# [Items from a dataset]
..............................

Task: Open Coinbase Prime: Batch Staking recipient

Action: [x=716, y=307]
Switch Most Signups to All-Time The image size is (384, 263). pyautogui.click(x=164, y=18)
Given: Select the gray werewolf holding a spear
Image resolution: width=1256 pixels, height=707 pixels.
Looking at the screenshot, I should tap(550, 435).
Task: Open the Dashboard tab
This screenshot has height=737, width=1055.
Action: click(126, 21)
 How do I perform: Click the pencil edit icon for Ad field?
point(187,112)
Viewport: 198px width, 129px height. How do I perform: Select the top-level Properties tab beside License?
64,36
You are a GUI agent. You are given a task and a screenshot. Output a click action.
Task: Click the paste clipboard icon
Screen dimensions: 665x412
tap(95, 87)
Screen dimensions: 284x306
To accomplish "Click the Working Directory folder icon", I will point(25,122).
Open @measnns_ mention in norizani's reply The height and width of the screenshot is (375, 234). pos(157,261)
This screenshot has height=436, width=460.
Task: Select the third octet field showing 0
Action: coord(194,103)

..............................

# [What is required]
Please reproduce every one of the records above, word for word and line for line.

# [The reply]
Task: Open Coinbase Prime: Batch Staking recipient

Action: [x=716, y=307]
Switch Most Signups to All-Time The image size is (384, 263). pyautogui.click(x=164, y=18)
Given: Select the gray werewolf holding a spear
Image resolution: width=1256 pixels, height=707 pixels.
Looking at the screenshot, I should tap(550, 435).
Task: Open the Dashboard tab
This screenshot has height=737, width=1055.
Action: click(126, 21)
 How do I perform: Click the pencil edit icon for Ad field?
point(187,112)
Viewport: 198px width, 129px height. How do I perform: Select the top-level Properties tab beside License?
64,36
You are a GUI agent. You are given a task and a screenshot. Output a click action.
Task: Click the paste clipboard icon
Screen dimensions: 665x412
tap(95, 87)
Screen dimensions: 284x306
To accomplish "Click the Working Directory folder icon", I will point(25,122).
Open @measnns_ mention in norizani's reply The height and width of the screenshot is (375, 234). pos(157,261)
This screenshot has height=436, width=460.
Task: Select the third octet field showing 0
Action: coord(194,103)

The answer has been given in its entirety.